That car trip would be the start of another journey for Farrell – he later served as chief executive of the GPA between 2003-2016. McGeeney had a stint as GPA secretary.
In the days following Armagh’s victory over Galway in last July’s All-Ireland final, Donnelly sent McGeeney a congratulatory text. It certainly wasn’t the only message McGeeney received from his old comrades in Mobhi Road.
“The friendships and the experiences and the craic that we had around that team, while all that stuff was happening on the pitch there was also the social aspect to it where connections and bonds were created that you probably cherish for life more than any of the medals,” adds Donnelly.
Na Fianna have yet to add another Dublin SFC but they have come close in recent years – losing a final in 2022.

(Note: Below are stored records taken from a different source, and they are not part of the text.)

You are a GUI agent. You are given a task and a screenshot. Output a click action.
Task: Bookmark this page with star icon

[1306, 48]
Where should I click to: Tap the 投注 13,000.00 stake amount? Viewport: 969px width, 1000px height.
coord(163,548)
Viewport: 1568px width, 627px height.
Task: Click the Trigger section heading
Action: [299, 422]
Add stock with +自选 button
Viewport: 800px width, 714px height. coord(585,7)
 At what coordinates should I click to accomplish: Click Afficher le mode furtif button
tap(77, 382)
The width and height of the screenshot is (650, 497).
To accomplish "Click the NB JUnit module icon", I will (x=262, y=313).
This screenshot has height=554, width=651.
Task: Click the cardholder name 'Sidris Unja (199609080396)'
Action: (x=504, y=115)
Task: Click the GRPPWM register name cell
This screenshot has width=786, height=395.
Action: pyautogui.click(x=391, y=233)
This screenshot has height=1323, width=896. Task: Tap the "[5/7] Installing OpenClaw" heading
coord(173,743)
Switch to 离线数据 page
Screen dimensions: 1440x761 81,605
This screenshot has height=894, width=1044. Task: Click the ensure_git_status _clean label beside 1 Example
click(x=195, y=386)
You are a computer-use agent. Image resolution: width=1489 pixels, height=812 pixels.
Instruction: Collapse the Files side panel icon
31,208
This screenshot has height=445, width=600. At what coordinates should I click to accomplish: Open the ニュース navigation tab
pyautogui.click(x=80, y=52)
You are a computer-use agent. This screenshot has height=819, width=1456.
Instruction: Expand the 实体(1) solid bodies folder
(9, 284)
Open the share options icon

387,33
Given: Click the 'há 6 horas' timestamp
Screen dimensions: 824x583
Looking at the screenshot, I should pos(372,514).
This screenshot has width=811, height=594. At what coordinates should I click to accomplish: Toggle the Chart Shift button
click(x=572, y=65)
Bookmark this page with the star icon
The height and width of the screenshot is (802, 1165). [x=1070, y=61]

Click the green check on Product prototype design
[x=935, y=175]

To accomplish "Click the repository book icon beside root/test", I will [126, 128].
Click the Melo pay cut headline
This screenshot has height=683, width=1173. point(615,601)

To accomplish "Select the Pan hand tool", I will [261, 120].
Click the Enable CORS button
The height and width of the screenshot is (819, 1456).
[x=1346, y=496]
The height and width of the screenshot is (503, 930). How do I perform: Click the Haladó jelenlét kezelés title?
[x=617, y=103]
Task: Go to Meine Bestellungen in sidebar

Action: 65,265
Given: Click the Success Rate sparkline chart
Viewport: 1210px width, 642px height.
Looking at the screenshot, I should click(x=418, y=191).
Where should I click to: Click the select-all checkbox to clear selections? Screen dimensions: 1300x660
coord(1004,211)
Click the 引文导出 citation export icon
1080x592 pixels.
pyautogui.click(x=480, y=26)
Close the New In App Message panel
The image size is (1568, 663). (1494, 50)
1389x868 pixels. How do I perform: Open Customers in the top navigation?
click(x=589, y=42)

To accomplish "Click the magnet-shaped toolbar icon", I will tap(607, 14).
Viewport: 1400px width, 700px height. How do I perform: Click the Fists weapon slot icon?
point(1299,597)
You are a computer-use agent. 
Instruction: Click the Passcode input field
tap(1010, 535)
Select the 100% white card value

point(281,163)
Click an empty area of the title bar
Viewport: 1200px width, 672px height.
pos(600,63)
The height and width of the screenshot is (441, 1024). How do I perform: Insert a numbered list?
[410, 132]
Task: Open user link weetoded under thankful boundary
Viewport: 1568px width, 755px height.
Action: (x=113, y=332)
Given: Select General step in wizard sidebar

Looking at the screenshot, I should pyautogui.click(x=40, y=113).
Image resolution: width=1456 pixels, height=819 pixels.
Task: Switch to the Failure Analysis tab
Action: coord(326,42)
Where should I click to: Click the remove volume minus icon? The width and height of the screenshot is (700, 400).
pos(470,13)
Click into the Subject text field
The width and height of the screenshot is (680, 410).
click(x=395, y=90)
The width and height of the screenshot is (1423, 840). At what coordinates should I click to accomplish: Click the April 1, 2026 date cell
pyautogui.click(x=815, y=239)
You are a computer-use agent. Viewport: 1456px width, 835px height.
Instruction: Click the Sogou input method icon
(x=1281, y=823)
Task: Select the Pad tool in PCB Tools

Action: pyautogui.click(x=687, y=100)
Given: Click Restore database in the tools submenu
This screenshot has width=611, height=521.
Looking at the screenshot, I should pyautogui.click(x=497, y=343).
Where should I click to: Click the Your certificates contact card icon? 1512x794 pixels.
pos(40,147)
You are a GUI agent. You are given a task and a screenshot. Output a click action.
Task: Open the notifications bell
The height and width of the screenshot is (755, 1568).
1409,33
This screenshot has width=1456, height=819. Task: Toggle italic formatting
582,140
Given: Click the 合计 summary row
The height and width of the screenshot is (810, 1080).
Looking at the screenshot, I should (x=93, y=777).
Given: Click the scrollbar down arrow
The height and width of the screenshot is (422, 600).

“Those teams with Dessie and Kieran, they upped standards and gave everybody involved with the club an understanding of what was required in the context of effort and commitment to become successful,” adds Horan.
Given both Dublin and Armagh chalked up wins in their opening group games of this year’s All-Ireland series, the jeopardy at Croke Park this Sunday is not what it might have been had results turned out otherwise.
Still, it’s the 2024 Sam Maguire winners against the 2023 Sam Maguire winners, Armagh against Dublin, McGeeney against Farrell.
“They are two very good leaders in the context both have gone on to manage their county to All-Ireland wins,” says Horan. “To have had two future All-Ireland-winning managers playing on the one team, very few club teams could claim that. They were the difference.”